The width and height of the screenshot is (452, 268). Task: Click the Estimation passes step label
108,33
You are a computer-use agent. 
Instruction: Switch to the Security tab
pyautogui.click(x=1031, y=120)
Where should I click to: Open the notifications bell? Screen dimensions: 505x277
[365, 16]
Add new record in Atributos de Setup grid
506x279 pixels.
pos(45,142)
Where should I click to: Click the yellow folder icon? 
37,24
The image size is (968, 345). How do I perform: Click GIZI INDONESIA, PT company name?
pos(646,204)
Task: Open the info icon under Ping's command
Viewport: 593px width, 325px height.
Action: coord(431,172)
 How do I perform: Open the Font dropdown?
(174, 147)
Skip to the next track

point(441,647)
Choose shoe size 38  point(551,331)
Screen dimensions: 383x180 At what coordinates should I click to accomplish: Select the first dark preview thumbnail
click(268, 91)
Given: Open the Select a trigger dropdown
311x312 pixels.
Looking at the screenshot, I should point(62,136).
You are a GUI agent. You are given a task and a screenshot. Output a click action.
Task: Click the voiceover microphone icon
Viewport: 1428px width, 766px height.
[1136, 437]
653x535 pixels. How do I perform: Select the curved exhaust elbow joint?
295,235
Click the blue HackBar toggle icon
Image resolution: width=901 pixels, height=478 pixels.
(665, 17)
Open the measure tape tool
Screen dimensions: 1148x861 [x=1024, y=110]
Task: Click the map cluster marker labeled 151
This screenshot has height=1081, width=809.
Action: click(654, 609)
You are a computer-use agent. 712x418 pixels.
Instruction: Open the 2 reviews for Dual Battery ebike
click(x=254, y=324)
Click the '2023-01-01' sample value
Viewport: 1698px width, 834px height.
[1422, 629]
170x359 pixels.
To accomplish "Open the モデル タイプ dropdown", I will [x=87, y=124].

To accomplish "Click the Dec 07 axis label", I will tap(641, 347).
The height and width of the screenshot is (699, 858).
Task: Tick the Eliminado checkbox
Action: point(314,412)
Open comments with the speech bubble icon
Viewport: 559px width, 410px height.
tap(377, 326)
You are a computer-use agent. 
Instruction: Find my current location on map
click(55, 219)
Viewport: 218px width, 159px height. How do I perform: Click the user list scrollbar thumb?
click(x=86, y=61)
☆ ☆ ☆ ☆ ☆
> To do:
The records above must each be restated exactly as they stand.

> Answer to this exercise:
The width and height of the screenshot is (452, 268). Task: Click the Estimation passes step label
108,33
You are a computer-use agent. 
Instruction: Switch to the Security tab
pyautogui.click(x=1031, y=120)
Where should I click to: Open the notifications bell? Screen dimensions: 505x277
[365, 16]
Add new record in Atributos de Setup grid
506x279 pixels.
pos(45,142)
Where should I click to: Click the yellow folder icon? 
37,24
The image size is (968, 345). How do I perform: Click GIZI INDONESIA, PT company name?
pos(646,204)
Task: Open the info icon under Ping's command
Viewport: 593px width, 325px height.
Action: coord(431,172)
 How do I perform: Open the Font dropdown?
(174, 147)
Skip to the next track

point(441,647)
Choose shoe size 38  point(551,331)
Screen dimensions: 383x180 At what coordinates should I click to accomplish: Select the first dark preview thumbnail
click(268, 91)
Given: Open the Select a trigger dropdown
311x312 pixels.
Looking at the screenshot, I should point(62,136).
You are a GUI agent. You are given a task and a screenshot. Output a click action.
Task: Click the voiceover microphone icon
Viewport: 1428px width, 766px height.
[1136, 437]
653x535 pixels. How do I perform: Select the curved exhaust elbow joint?
295,235
Click the blue HackBar toggle icon
Image resolution: width=901 pixels, height=478 pixels.
(665, 17)
Open the measure tape tool
Screen dimensions: 1148x861 [x=1024, y=110]
Task: Click the map cluster marker labeled 151
This screenshot has height=1081, width=809.
Action: click(654, 609)
You are a computer-use agent. 712x418 pixels.
Instruction: Open the 2 reviews for Dual Battery ebike
click(x=254, y=324)
Click the '2023-01-01' sample value
Viewport: 1698px width, 834px height.
[1422, 629]
170x359 pixels.
To accomplish "Open the モデル タイプ dropdown", I will [x=87, y=124].

To accomplish "Click the Dec 07 axis label", I will tap(641, 347).
The height and width of the screenshot is (699, 858).
Task: Tick the Eliminado checkbox
Action: point(314,412)
Open comments with the speech bubble icon
Viewport: 559px width, 410px height.
tap(377, 326)
You are a computer-use agent. 
Instruction: Find my current location on map
click(55, 219)
Viewport: 218px width, 159px height. How do I perform: Click the user list scrollbar thumb?
click(x=86, y=61)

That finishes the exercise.